## Bigram Encoding

In [4]:
import os, pathlib, shutil, random
from tensorflow.keras.utils import text_dataset_from_directory
from tensorflow.keras.layers import TextVectorization
from tensorflow.keras import Input, Model
from tensorflow.keras.layers import Dense, Dropout
from tensorflow.keras.callbacks import ModelCheckpoint
from tensorflow.keras.models import load_model

In [5]:
batch_size = 32

train = text_dataset_from_directory("aclImdb/train", batch_size=batch_size)
validation = text_dataset_from_directory("aclImdb/val", batch_size=batch_size)
test = text_dataset_from_directory("aclImdb/test", batch_size=batch_size)

Found 70000 files belonging to 3 classes.
Found 5000 files belonging to 2 classes.
Found 25000 files belonging to 2 classes.
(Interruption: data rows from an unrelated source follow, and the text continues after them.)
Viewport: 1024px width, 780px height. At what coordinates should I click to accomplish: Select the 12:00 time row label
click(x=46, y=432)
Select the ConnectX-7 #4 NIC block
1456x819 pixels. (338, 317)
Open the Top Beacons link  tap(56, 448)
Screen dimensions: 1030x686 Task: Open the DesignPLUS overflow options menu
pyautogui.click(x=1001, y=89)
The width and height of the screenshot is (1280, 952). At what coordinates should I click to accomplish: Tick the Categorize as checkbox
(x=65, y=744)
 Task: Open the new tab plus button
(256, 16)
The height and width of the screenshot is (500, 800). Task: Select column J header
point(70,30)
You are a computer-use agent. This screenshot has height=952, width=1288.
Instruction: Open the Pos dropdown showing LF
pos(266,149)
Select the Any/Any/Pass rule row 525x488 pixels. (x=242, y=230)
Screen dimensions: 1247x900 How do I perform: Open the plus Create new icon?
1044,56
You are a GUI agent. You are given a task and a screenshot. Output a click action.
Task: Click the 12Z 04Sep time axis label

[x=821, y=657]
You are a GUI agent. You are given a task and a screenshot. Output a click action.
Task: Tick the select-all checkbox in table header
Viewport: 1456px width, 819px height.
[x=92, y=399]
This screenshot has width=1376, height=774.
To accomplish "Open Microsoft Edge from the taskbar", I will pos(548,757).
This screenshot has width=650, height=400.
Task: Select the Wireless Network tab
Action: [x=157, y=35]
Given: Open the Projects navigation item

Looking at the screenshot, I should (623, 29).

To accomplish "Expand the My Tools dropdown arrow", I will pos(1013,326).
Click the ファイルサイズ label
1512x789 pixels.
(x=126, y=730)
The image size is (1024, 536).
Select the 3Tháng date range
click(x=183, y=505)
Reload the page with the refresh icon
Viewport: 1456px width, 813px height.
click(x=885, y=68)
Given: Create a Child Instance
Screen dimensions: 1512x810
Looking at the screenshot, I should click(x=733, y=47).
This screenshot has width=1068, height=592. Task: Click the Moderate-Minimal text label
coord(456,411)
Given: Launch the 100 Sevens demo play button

### Processing words as a set: The bag-of-words approach

In [6]:
text_vectorization = TextVectorization(ngrams=2, max_tokens=20000, output_mode="multi_hot")
text_only_train = train.map(lambda x, y: x)
text_vectorization.adapt(text_only_train)

In [7]:
binary_2gram_train = train.map(lambda x, y: (text_vectorization(x), y), num_parallel_calls=4)
binary_2gram_val = validation.map(lambda x, y: (text_vectorization(x), y), num_parallel_calls=4)
binary_2gram_test = test.map(lambda x, y: (text_vectorization(x), y), num_parallel_calls=4)

**Model Definition**

In [8]:
def get_model(max_tokens=20000, hidden_dim=16):
    
    inputs = Input(shape=(max_tokens,))
    x = Dense(hidden_dim, activation="relu")(inputs)
    x = Dropout(0.5)(x)
    outputs = Dense(1, activation="sigmoid")(x)
    model = Model(inputs, outputs)
    model.compile(optimizer="rmsprop", loss="binary_crossentropy", metrics=["accuracy"])
    
    return model

**Training and testing the binary Bigram model**

In [9]:
model = get_model()
model.summary()

Model: "model"
_________________________________________________________________
 Layer (type)                Output Shape              Param #   
 input_1 (InputLayer)        [(None, 20000)]           0         
                                                                 
 dense (Dense)               (None, 16)                320016    
                                                                 
 dropout (Dropout)           (None, 16)                0         
                                                                 
 dense_1 (Dense)             (None, 1)                 17        
                                                                 
Total params: 320,033
Trainable params: 320,033
Non-trainable params: 0
_________________________________________________________________


In [10]:
callbacks = [ModelCheckpoint("binary_2gram.keras", save_best_only=True)]
model.fit(binary_2gram_train.cache(), validation_data=binary_2gram_val.cache(), epochs=10, callbacks=callbacks)

Epoch 1/10
Epoch 2/10
Epoch 3/10
Epoch 4/10
Epoch 5/10
Epoch 6/10
Epoch 7/10
Epoch 8/10
Epoch 9/10
Epoch 10/10


<keras.callbacks.History at 0x126393bfbb0>

In [11]:
model = load_model("binary_2gram.keras")
print(f"Test acc: {model.evaluate(binary_2gram_test)[1]:.3f}")

Test acc: 0.500